A medida do Instituto Ambiental do Paraná(IAP) visa agilizar o atendimento dos pedidos e efetivar as ações dos municípios na área ambiental, dando a eles autonomia para trabalhar na questão. “Em muitos casos, as pessoas continuam procurando o IAP para solicitar licenciamento e autorização ambiental, por costume ou por confiar no órgão. Mas precisamos dar aos municípios autonomia para atuar na área, ação devidamente autorizada pelo Cema”, explica o presidente do IAP, Luiz Tarcísio Mossato Pinto.

Com a mudança, os usuários devem fazer as solicitações nas prefeituras ou nas secretarias municipais responsáveis pelas questões ambientais. As solicitações protocoladas nos Escritórios Regionais do IAP serão destinadas aos municípios competentes para que eles trabalhem de maneira descentralizada, conforme determina a Lei Complementar Federal nº 140/2011 e a Resolução CEMA nº 088/2013.

A descentralização dos processos ambientais garante mais autonomia aos municípios – que passam a deliberar sobre os licenciamentos ambientais para empreendimentos de impacto local – além de assegurar mais recursos. A meta do governo estadual é que os 399 municípios do Paraná atuem de maneira descentralizada ou em conjunto com consórcios intermunicipais.

Para obter essa autonomia ambiental os municípios devem atender às legislações federal e estadual, além de obter também a homologação do Conselho Estadual do Meio Ambiente. As prefeituras precisam preencher vários requisitos, como ter um plano diretor, legislação ambiental municipal, conselho e fundo municipal de meio ambiente, entre outros.

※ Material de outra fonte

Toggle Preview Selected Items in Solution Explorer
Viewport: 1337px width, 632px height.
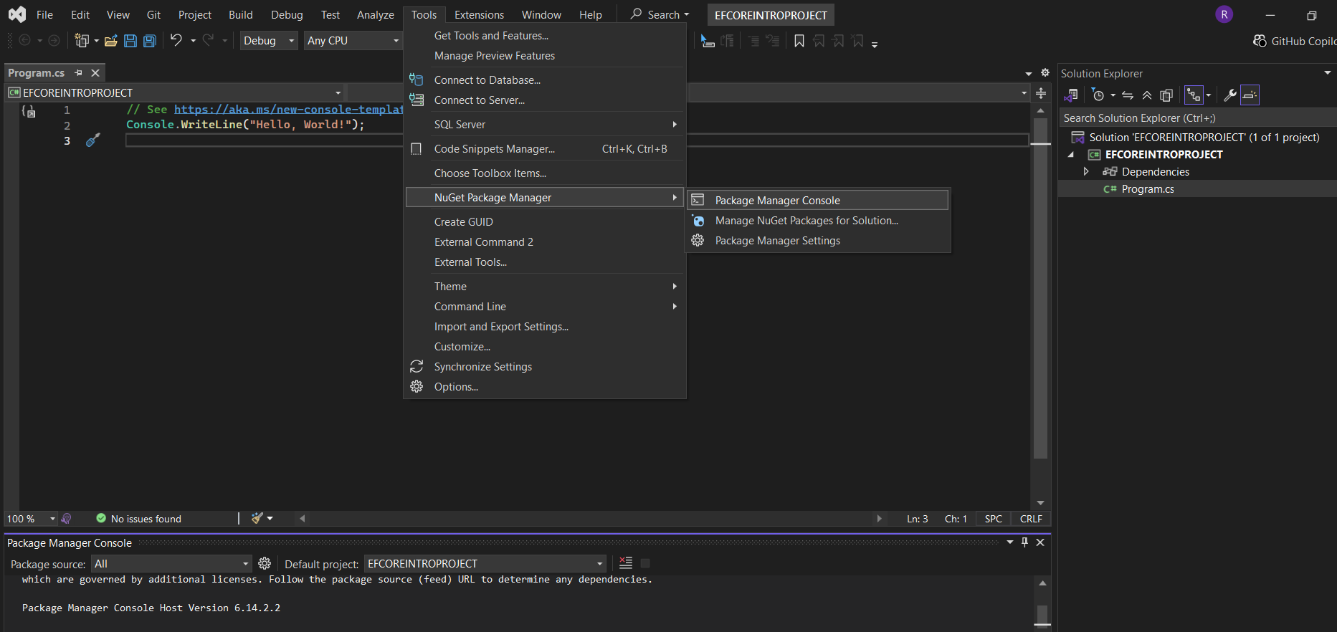click(1250, 95)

As cidades devem contar também com uma equipe de profissionais da área ambiental para trabalhar de acordo com as demandas. A contratação deve ser feita através de concursos públicos, organizados pelos próprios municípios, ou por consórcios, com a obrigatoriedade de analisar as necessidades locais e intermunicipais e avaliar qual é a alternativa mais produtiva.